Nous publions, avec l’accord de ses auteures, un extrait de l’ouvrageLe Viol, un crime presque ordinaire, paru en octobre dernier aux éditions Le Cherche-midi [1]. Le texte qui suit est tiré du chapitre 5 du livre (et reprend son titre).

En 1986, pour la première fois, une victime d’inceste témoigne à visage découvert à la télévision. Eva Thomas, qui vient de publier Le viol du silence [2], est l’invitée de l’émission « Les dossiers de l’écran ». C’est une révélation. Les Français découvrent un crime. Et des millions de victimes réalisent qu’elles ne sont pas seules à avoir vécu un enfer. Les médias participent à dissiper le tabou. Après la diffusion d’un reportage ou la publication d’un article, le nombre d’appels aux associations d’aide aux victimes monte en flèche. Ce fut aussi le cas en 1989, après l’émission « Médiations » que François de Closet consacra aux abus sexuels sur les enfants. Puis en 1995, quand Mireille Dumas dédia un numéro spécial de « Bas les masques » à « L’enfance violée ». Même chose en mai 2011, dans le tourbillon de l’affaire DSK. Le numéro Viols Femmes Informations reçoit alors 40% d’appels de plus qu’à l’habitude. « Ces émissions engagent les téléspectateurs à la vigilance et à l’action, analyse l’historienne Anne-Claude Ambroise-Rendu, spécialiste de criminologie et de l’histoire des médias [3]. On entend et on voit les victimes, qui disent leur mal être, leur incapacité à oublier, à se construire une vie équilibrée. » Les médias sont un révélateur. Mais ils participent aussi à la construction de préjugés et à leur installation dans le paysage social.

Une vérité tronquée

Les journalistes parlent surtout de viol dans deux cas : lors de l’enquête qui suit un dépôt de plainte et au moment du procès d’un agresseur présumé. Or, les viols qui parviennent jusqu’au tribunal représentent moins de 10% de la totalité des cas. Silence sur tous les autres. On perçoit la réalité du crime par le petit bout de la lorgnette. Et le traitement sous forme de fait divers ou de compte-rendu d’audiences les présente comme une somme d’histoires individuelles. De tristes anecdotes qui n’arrivent qu’aux autres.

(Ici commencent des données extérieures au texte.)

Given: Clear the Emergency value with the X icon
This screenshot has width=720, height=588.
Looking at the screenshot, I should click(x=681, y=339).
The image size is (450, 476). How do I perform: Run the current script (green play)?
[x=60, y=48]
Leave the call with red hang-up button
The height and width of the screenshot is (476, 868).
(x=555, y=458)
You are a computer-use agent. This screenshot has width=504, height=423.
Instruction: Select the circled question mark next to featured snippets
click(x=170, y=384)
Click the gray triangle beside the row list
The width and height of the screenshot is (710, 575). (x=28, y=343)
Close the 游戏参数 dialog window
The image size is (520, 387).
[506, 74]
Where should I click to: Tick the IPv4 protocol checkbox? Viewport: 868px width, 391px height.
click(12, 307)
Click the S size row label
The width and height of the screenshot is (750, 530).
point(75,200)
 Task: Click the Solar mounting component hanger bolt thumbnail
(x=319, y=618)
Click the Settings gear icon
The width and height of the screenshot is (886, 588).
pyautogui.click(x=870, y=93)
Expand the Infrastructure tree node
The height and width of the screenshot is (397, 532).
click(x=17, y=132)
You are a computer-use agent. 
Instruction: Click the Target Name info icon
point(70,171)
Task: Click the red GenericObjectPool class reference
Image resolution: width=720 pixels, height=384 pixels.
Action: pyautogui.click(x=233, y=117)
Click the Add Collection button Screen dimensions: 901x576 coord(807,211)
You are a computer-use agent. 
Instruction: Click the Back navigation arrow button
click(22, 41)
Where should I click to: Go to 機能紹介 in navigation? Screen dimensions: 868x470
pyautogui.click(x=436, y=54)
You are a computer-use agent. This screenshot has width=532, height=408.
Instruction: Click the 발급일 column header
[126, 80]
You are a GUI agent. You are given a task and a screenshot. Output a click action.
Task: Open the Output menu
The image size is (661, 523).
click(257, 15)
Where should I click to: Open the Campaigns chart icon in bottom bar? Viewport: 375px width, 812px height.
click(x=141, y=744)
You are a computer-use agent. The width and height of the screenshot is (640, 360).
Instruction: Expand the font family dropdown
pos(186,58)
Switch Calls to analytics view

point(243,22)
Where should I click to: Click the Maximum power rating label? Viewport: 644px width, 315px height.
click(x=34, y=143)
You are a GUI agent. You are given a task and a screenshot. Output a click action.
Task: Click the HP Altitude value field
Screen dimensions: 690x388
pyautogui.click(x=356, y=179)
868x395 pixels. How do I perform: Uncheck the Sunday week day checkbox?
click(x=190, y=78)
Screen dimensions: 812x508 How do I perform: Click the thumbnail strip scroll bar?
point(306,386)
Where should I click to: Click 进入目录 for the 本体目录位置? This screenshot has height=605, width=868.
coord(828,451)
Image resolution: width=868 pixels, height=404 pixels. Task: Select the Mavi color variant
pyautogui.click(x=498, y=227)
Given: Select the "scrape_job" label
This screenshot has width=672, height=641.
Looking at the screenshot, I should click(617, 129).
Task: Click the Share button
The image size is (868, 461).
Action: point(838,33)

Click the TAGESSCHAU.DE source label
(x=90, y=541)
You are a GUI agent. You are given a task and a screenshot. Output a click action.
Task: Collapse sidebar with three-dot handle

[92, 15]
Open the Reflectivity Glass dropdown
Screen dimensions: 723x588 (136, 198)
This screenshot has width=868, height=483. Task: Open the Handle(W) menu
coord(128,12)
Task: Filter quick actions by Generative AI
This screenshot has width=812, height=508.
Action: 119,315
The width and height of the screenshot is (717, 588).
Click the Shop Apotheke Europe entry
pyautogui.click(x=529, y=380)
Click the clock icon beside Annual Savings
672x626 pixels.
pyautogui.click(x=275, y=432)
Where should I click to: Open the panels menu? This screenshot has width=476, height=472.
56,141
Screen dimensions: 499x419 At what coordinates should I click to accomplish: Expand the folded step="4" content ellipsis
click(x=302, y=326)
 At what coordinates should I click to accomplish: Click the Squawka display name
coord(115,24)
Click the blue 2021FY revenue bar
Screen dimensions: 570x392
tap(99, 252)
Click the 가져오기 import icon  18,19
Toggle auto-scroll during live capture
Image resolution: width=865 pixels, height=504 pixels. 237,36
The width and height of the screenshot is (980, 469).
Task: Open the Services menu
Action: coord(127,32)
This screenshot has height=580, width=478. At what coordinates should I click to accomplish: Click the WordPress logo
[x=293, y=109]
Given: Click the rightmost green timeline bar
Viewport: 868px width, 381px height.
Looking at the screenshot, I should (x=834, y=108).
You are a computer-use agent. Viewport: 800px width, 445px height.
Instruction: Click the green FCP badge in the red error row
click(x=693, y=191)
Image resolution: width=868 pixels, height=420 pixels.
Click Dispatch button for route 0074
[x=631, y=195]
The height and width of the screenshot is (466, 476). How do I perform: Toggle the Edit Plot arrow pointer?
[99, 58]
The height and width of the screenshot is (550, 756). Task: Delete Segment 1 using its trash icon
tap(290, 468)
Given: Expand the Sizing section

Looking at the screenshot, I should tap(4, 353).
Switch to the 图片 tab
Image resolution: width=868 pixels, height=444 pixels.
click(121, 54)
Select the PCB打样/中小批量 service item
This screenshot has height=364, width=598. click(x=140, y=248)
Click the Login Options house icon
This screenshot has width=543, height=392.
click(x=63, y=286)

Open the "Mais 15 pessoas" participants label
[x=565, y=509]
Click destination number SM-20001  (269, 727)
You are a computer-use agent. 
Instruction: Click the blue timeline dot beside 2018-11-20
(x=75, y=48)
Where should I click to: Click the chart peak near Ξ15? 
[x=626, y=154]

Dans l’espace médiatique, le violeur en série est largement plus présent que le grand-père agresseur de ses petits-enfants. L’exceptionnel a plus de poids. « Le traitement médiatique du viol ne pourra pas être satisfaisant tant que l’on valorisera les informations les plus spectaculaires et les plus inhabituelles, qui ne sont pas les plus représentatives, prévoit Laurent Mucchielli, chercheur au CNRS et directeur du Centre de recherches sociologiques sur le droit et les institutions pénales (Cesdip). Quand une jeune femme est violée dans un bois en allant faire son footing, tout le monde en parle. Un inceste, presque tout le monde s’en fiche. Les drames à bas bruit, habituels mais invisibles, n’intéressent pas les médias. Parce que ce qui est caché, par la sphère familiale, par exemple, est un objet d’enquête difficile. Les journalistes n’ont pas le temps et se précipitent sur ce qui va vite ». Comment pourrait-il en être autrement ? rétorquent des journalistes. « Les médias parlent de ce qui arrive, de la rupture normale de l’ordre des choses », soutient Anne-Claude Ambroise-Rendu. « La banalité, d’un point de vue journalistique, ça n’est pas intéressant, poursuit Brigitte Vital-Durand, chef du service Informations générales de Libérationjusqu’en 2007 et auteure de J’ai menti [4]. Ça devient le champ de la sociologie. Les journalistes ne sont qu’un reflet de ce qui agite une société à un moment donné. »

Le biais du fait divers

Ce genre journalistique a ses codes. Les pages « Faits divers » sont peuplées de récits de crimes ou de catastrophes. Cette façon de rendre compte du viol influe sur la façon dont nous le percevons.« Pour donner envie de lire ces pages, il faut informer, divertir et faire pleurer madame Michu, lâche la journaliste Natacha Henry, auteure de Les filles faciles n’existent pas [5]. Il faut créer de bons personnages : la traînée, le barbare, le mec paumé. » Le récit en devient plus lisible, mais aussi plus caricatural. « Le problème du viol, selon le chroniqueur judiciaire Paul Lefèvre [6], c’est que c’est une bonne histoire qui fait vendre. Je me rappelle des collègues de presse écrite, à qui les chefs disaient : "pour les détails, je te laisse juge, mais si tu peux avoir la marque de la culotte..." »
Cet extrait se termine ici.